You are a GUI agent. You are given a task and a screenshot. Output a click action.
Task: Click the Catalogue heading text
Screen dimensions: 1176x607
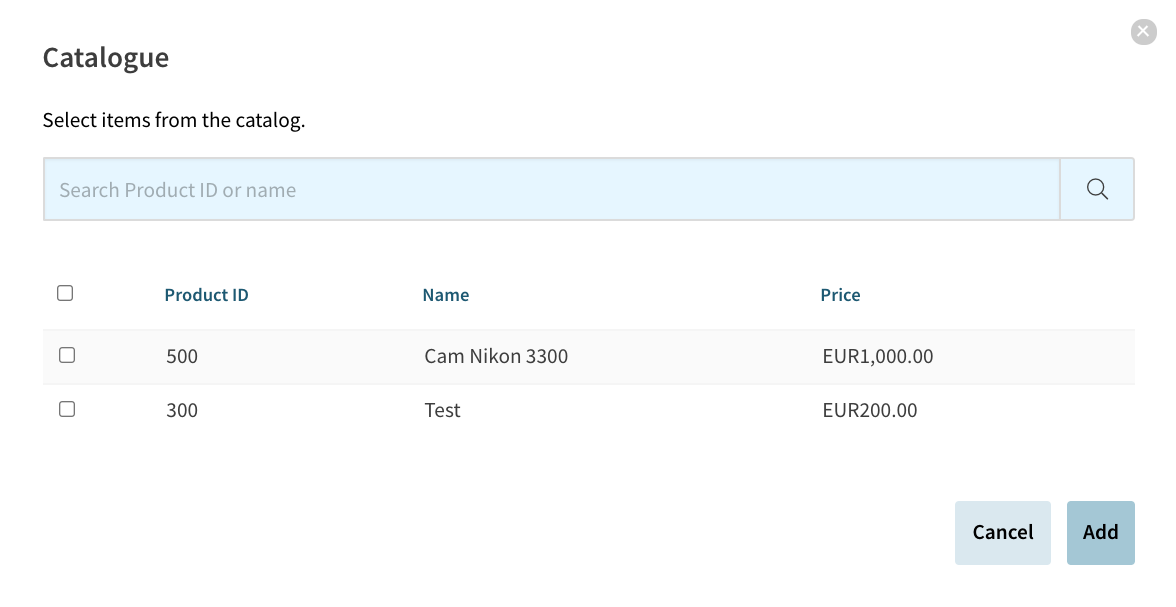pos(106,58)
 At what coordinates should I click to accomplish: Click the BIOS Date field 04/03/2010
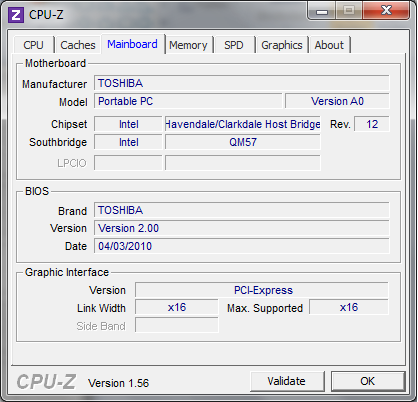point(242,246)
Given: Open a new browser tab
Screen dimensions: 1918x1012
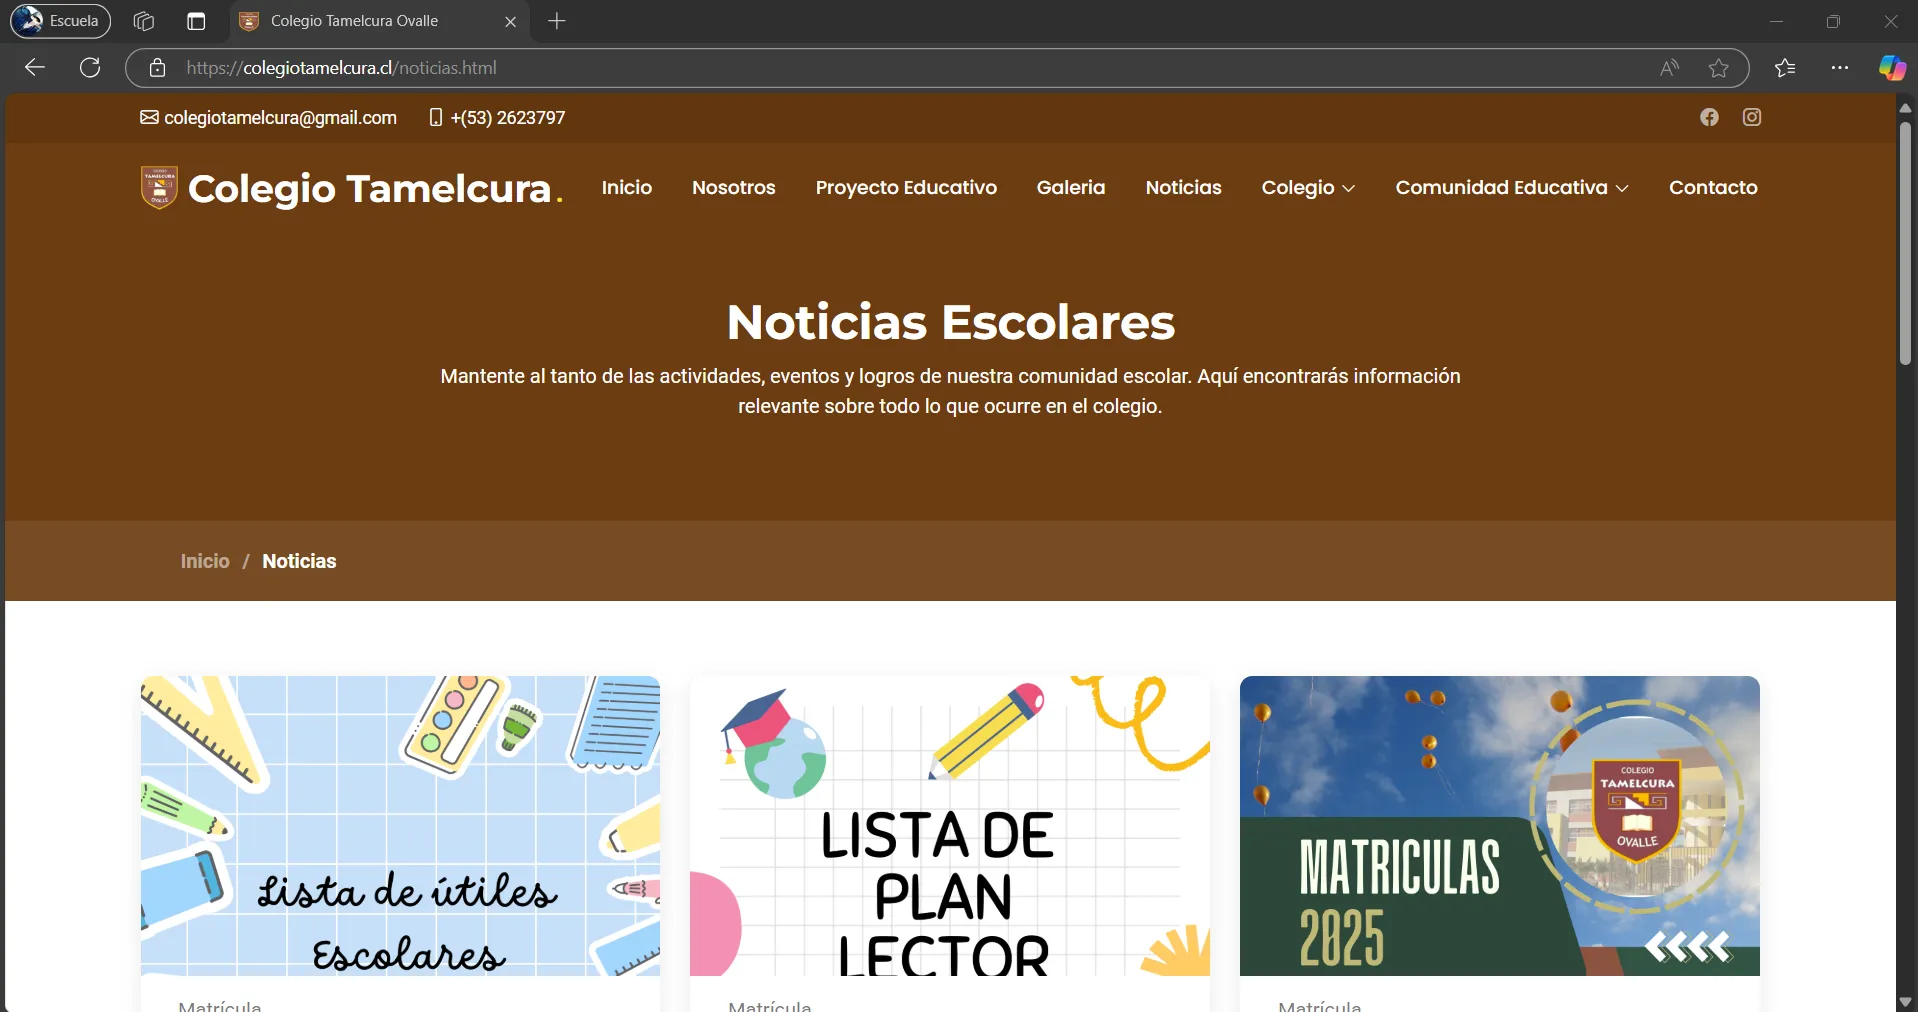Looking at the screenshot, I should coord(557,21).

------------------------

Could you set down, exactly as written, every line from the one with "Given: Open a new browser tab" to the end of the data, both ends included? Leave out the pictures.

Given: Open a new browser tab
Screen dimensions: 1918x1012
Looking at the screenshot, I should coord(557,21).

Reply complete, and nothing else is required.